In the beginning it only had 39 members but grew quickly and now has 215. The club originally used the Rangiora Nursery School as their base to play bridge on Wednesday evenings.

At that time the nursery school was based in a house on the Rangiora High School site.

“The present club rooms, now six years old, are the result of a concerted effort by members to fund raise for the new building,” Liz said.

“It is a wonderful asset for the club.”

Bridge became a popular card game in New Zealand during the 1920s after small groups met for competitions in Auckland, Wellington and Christchurch and has retained its popularity through clubs, books and the internet.

“Now anyone who has the internet can play bridge with people from all over the world,” Liz said.

Female members outnumber males at the Rangiora Bridge Club.
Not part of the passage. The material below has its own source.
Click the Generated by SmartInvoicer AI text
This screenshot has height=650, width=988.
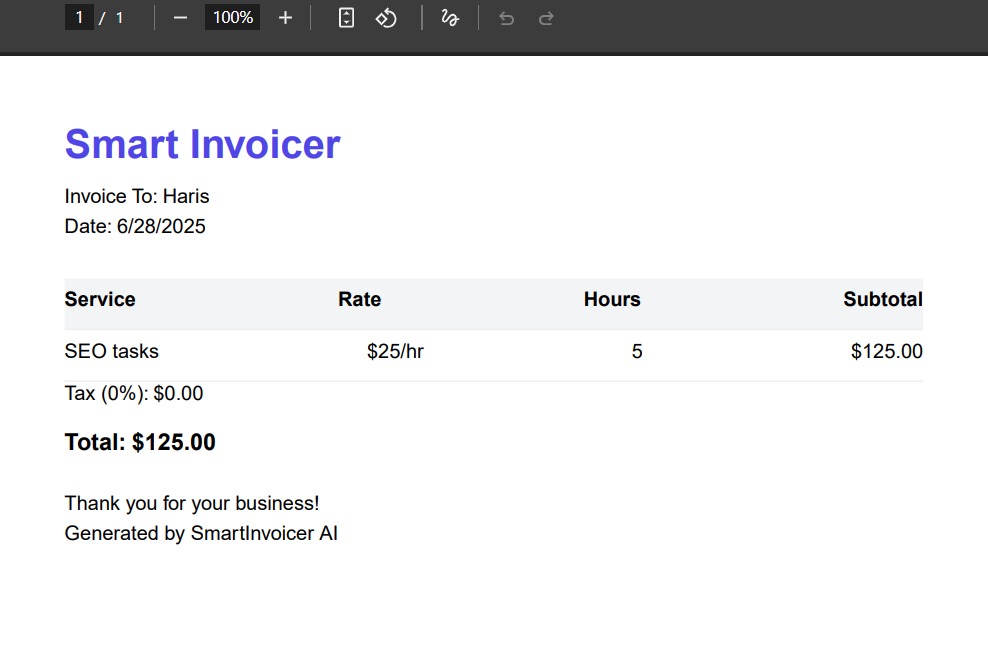[201, 534]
However there is a good mix of ages with a number of teenage learners and players, but most players are middle-aged or retired.

“Some of our younger members have represented New Zealand at International Youth Bridge tournaments,” Liz said.

The club also has a “Grand Master” player.

“Mr D’Arcy Preston is our only member with this rare bridge title,” she said. “He began his bridge career at the Rangiora club 50 years ago and is one of the few members who was at the opening and able to be here for the 50th anniversary.”

Liz said she really looked forward to playing bridge every week, especially at the Rangiora Club where everyone was friendly and welcoming.

“It is an all-consuming game where you can play at the club in a friendly, social way or in a very competitive manner, or perhaps in a casual way where you can laugh at your mistakes and generally have fun,” she said “However, I do love club bridge and playing with a wide variety of people of all ages and walks of life.”